Problem:
Could you copy the Domenico Pesenti text word for word, starting at "Italian painter (1843–1918)" and stopping after "1877 at Milan)."?

Excerpt provided:
*****

= Domenico Pesenti =

Italian painter (1843–1918)

Domenico Pesenti (Medole, 1843 – Mantua, 1918) was an Italian painter and antiquarian. He painted mainly vedute.

==Biography==
The family first had him study at the Moretto School in Brescia, from where he moved in 1862 to the Brera Academy in Milan. At the Brera, he studied under Camillo Boito, Giovanni Bertacchi, and Carlo Ferrario. In 1864 he exhibited at the Milanese Mostra the watercolor View of the Church of San Celso and neighbor sanctuary of Santa Maria With the help of the painter Ferrario, for whom he was an assistant, and of Eleuterio Pagliano, he moved to Milan in 1870. In Milan, he was also patronized by G. Mylius, and painted interior and external vedute: Bedroom in the Royal Palace of Milan, (1869, Pinacoteca Brera), Gate of the hall of the college in the Ducal Palace in Venice (exhibited in 1877 at Milan).

*****

Data provided:
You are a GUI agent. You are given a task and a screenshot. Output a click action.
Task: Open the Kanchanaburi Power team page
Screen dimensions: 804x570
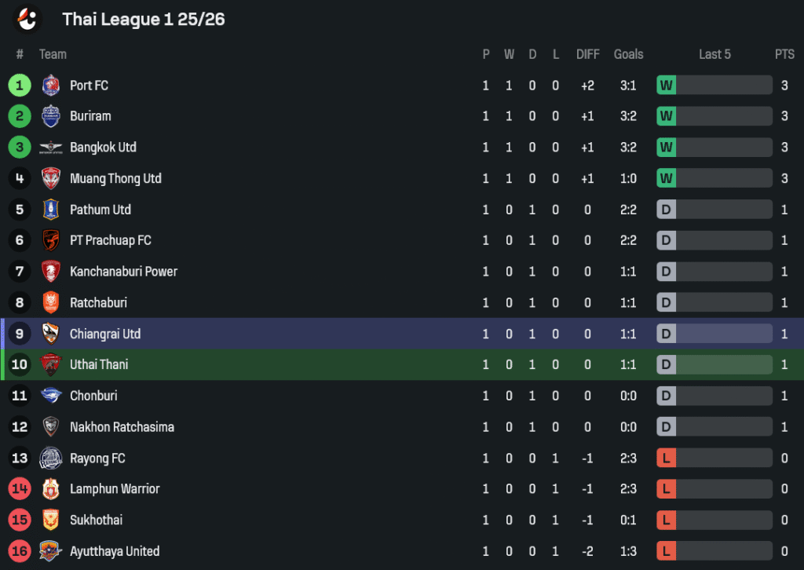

*****

Solution to this task:
Italian painter (1843–1918)

Domenico Pesenti (Medole, 1843 – Mantua, 1918) was an Italian painter and antiquarian. He painted mainly vedute.

==Biography==
The family first had him study at the Moretto School in Brescia, from where he moved in 1862 to the Brera Academy in Milan. At the Brera, he studied under Camillo Boito, Giovanni Bertacchi, and Carlo Ferrario. In 1864 he exhibited at the Milanese Mostra the watercolor View of the Church of San Celso and neighbor sanctuary of Santa Maria With the help of the painter Ferrario, for whom he was an assistant, and of Eleuterio Pagliano, he moved to Milan in 1870. In Milan, he was also patronized by G. Mylius, and painted interior and external vedute: Bedroom in the Royal Palace of Milan, (1869, Pinacoteca Brera), Gate of the hall of the college in the Ducal Palace in Venice (exhibited in 1877 at Milan).